Namun, yang menarik bukan hanya fakta ekonominya, melainkan juga bagaimana Selat Hormuz terus-menerus diproduksi sebagai ruang ancaman, bukan sekadar jalur pelayaran. Di sinilah politik sekuritisasi bekerja.
Dalam banyak narasi resmi—baik dari Amerika Serikat, negara-negara Teluk, maupun Iran—Selat Hormuz tidak pernah benar-benar netral. Ia selalu hadir sebagai simbol bahaya: ancaman terhadap stabilitas energi, kebebasan navigasi, bahkan keamanan internasional. Pertanyaannya kemudian bukan hanya apa yang diamankan, melainkan siapa yang mendefinisikan ancaman dan untuk kepentingan siapa.
Melalui kacamata Teori Sekuritisasi (Copenhagen School), Selat Hormuz dapat dipahami sebagai isu yang “diangkat” dari ranah ekonomi ke ranah keamanan. Ancaman terhadap selat ini dikonstruksikan sebagai ancaman eksistensial terhadap negara, pasar global, dan tatanan internasional.
Ketika sebuah isu berhasil disekuritisasi, langkah-langkah luar biasa—seperti pengerahan militer, patroli laut internasional, hingga legitimasi penggunaan kekuatan—menjadi dapat diterima.
Dalam konteks ini, pidato pejabat negara, pernyataan militer, dan pemberitaan media internasional berperan sebagai speech act.

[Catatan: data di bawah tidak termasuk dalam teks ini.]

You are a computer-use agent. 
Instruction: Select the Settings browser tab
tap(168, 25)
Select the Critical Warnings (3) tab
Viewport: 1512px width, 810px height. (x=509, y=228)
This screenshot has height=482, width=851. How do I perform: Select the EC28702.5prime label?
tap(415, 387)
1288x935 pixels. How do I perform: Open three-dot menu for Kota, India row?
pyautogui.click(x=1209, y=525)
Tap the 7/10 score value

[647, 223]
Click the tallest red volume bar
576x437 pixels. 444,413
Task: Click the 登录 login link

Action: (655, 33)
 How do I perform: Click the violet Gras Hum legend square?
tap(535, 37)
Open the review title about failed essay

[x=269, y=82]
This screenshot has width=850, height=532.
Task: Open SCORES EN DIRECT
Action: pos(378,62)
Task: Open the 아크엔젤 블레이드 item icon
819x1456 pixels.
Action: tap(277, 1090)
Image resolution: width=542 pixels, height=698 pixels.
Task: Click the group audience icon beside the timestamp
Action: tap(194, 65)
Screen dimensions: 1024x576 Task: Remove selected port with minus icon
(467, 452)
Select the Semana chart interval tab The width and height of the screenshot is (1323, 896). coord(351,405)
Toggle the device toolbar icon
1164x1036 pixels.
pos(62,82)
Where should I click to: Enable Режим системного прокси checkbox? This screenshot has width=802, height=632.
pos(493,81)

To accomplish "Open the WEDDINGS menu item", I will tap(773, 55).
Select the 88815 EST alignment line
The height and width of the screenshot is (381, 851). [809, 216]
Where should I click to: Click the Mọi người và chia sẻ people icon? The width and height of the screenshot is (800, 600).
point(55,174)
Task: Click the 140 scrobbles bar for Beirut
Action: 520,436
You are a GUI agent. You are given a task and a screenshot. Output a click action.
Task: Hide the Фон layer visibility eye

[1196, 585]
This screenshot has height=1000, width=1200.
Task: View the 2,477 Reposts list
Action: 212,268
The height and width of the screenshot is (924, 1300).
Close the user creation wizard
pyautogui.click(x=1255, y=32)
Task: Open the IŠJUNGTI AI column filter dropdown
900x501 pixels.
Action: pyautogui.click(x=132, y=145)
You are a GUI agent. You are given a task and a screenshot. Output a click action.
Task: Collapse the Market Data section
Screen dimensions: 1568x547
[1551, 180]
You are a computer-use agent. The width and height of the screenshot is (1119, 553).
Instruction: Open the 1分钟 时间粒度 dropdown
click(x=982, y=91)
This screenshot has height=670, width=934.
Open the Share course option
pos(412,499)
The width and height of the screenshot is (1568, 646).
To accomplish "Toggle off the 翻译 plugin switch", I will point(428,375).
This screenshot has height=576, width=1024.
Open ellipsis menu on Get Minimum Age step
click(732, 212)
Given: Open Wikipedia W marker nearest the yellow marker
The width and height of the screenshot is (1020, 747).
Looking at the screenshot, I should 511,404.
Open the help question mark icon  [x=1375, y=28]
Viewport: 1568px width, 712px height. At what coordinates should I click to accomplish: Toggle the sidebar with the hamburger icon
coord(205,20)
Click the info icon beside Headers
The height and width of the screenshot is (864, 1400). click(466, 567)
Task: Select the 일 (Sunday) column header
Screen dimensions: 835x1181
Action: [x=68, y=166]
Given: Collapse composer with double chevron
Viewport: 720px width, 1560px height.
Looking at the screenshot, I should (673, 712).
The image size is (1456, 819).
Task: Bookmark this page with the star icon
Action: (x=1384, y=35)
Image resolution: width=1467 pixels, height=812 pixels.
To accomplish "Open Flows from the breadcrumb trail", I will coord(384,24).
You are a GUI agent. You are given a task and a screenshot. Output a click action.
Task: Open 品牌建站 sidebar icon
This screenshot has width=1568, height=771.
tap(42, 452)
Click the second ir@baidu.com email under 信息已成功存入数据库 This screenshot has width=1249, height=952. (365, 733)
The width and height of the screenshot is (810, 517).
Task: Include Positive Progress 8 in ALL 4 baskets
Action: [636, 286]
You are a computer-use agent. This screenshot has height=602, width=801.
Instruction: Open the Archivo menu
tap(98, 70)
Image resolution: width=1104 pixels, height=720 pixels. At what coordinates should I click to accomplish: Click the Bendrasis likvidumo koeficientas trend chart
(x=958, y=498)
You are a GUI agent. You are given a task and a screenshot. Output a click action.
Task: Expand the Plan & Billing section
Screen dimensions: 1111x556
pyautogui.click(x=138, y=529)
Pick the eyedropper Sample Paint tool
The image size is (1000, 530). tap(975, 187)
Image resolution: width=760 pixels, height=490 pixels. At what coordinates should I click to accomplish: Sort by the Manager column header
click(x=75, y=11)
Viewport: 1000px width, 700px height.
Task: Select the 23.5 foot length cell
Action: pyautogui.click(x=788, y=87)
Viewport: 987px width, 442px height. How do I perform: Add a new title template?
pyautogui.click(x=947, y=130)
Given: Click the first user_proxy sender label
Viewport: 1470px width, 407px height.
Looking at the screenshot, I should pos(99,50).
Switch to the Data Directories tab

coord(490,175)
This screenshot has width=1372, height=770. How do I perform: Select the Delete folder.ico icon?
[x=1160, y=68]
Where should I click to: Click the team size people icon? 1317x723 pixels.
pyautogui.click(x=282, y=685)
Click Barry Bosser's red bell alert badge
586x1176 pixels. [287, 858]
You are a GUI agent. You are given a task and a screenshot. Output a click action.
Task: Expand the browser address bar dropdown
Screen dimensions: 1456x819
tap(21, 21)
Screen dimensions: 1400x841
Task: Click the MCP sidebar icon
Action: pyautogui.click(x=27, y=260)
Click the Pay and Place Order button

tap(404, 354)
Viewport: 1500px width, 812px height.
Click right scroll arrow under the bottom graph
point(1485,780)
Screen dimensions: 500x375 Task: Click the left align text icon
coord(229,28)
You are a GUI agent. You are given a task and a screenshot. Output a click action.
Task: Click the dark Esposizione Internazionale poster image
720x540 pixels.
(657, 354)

Penutupan Selat Hormuz—meskipun sering kali tidak benar-benar terjadi—cukup untuk menciptakan rasa krisis yang berkelanjutan. Ancaman menjadi efektif bukan karena realisasinya, melainkan karena pengulangannya.
Sekuritisasi Selat Hormuz secara tidak langsung menormalisasi kehadiran militer asing di kawasan Timur Tengah. Armada laut Amerika Serikat dan sekutunya diposisikan sebagai “penjaga stabilitas”, sementara Iran sering direpresentasikan sebagai sumber ketidakpastian. Narasi ini menciptakan dikotomi keamanan; siapa yang dianggap pelindung dan siapa yang dicurigai sebagai pengganggu.
Namun, dari perspektif critical security studies, keamanan tidak pernah netral. Ia selalu selektif. Keamanan energi global sering kali lebih diprioritaskan dibandingkan keamanan manusia di kawasan tersebut. Ketegangan yang terus diproduksi justru memperpanjang siklus konflik dan mempersempit ruang dialog non-militer.
Selat Hormuz menunjukkan bagaimana sumber daya alam—yang mana dalam hal ini minyak dan gas—dapat mengubah ruang geografis menjadi alat politik global. Selat ini bukan hanya diperebutkan karena lokasinya, melainkan juga karena maknanya. Ia menjadi titik temu kepentingan ekonomi, militer, dan simbolik.
Iran, misalnya, menggunakan Selat Hormuz sebagai instrumen tawar-menawar terhadap tekanan sanksi internasional. Di sisi lain, negara-negara Barat memanfaatkan narasi ancaman di selat ini untuk membenarkan keterlibatan keamanan jangka panjang. Dalam dinamika ini, Selat Hormuz bukan sekadar “dipertahankan”, melainkan juga terus-menerus diproduksi sebagai ruang krisis.
Opini ini mengajak kita untuk melihat Selat Hormuz bukan hanya sebagai checkpoint strategis, melainkan juga sebagai cermin politik keamanan global. Sekuritisasi memang menjanjikan stabilitas, tetapi juga membawa konsekuensi, seperti militerisasi permanen, ketergantungan pada logika kekuatan, dan pengaburan alternatif solusi damai.
Pada akhirnya, pertanyaan kunci bukan lagi apakah Selat Hormuz penting, karena itu sudah jelas. Pertanyaannya: Keamanan versi siapa yang terus dipertahankan? Siapa yang harus hidup di bawah bayang-bayang krisis yang tak pernah benar-benar selesai?